__TASK TO CARRY OUT__: Print the school bus blog post below in full, word for word.

>> START GIVEN PASSAGE

Have you ever seen one of those TV shows with the dramatized high speed police chase scenes? They’re all the same. A police car inevitably goes flying over a hill and gets sweet air, crashing its bumper to the ground creating a shower of sparks. “Surely this sort of thing does not really happen”, you might say to yourself from time to time.
You’re wrong. You’ve never ridden along with a particular surly school bus driver whose name will remain unnamed.
But let me back up.
Someone told me recently that you can make the decision to be happy at any time. You just need to stop yourself and make the conscious decision. This person told me this while I was ranting on and on about one frustration or another. At the time I probably wanted to slap him, but, I am starting to think he’s right.
Today I made the conscious decision to be a total bitch. I made the decision to be pissed off for the majority of the day. I actually recall stopping and telling myself “Kate, you can make the choice to be happy RIGHT NOW.” Then I recall telling myself to piss off.
The thing about making the conscious decision to be crabby when you’re a teacher is that your mood will inevitably rub off on everyone around you. You will soon be surrounded by a bunch of wee ones with the same ‘tude as you. It ain’t pretty.
That’s precisely how I ended up on the school bus at the end of the day.
Stay with me.
So, after getting a report from the bus driver that my little cherubs were less than satisfactory I let me and my bad mood threaten that I would ride the bus with them home to witness their unsatisfactory bus behavior first hand.
Note to self: never threaten such things at 8:30am when you’re bein’ a crab.

>> END GIVEN PASSAGE
>> START LISTING

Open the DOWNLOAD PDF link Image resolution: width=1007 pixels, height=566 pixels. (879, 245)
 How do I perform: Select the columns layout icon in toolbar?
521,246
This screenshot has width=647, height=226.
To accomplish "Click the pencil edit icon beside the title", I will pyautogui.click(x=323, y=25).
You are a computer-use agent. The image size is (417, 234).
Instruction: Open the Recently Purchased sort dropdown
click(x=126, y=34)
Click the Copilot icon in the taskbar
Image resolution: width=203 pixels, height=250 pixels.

>> END LISTING

__FINAL RESULT__:
Have you ever seen one of those TV shows with the dramatized high speed police chase scenes? They’re all the same. A police car inevitably goes flying over a hill and gets sweet air, crashing its bumper to the ground creating a shower of sparks. “Surely this sort of thing does not really happen”, you might say to yourself from time to time.
You’re wrong. You’ve never ridden along with a particular surly school bus driver whose name will remain unnamed.
But let me back up.
Someone told me recently that you can make the decision to be happy at any time. You just need to stop yourself and make the conscious decision. This person told me this while I was ranting on and on about one frustration or another. At the time I probably wanted to slap him, but, I am starting to think he’s right.
Today I made the conscious decision to be a total bitch. I made the decision to be pissed off for the majority of the day. I actually recall stopping and telling myself “Kate, you can make the choice to be happy RIGHT NOW.” Then I recall telling myself to piss off.
The thing about making the conscious decision to be crabby when you’re a teacher is that your mood will inevitably rub off on everyone around you. You will soon be surrounded by a bunch of wee ones with the same ‘tude as you. It ain’t pretty.
That’s precisely how I ended up on the school bus at the end of the day.
Stay with me.
So, after getting a report from the bus driver that my little cherubs were less than satisfactory I let me and my bad mood threaten that I would ride the bus with them home to witness their unsatisfactory bus behavior first hand.
Note to self: never threaten such things at 8:30am when you’re bein’ a crab.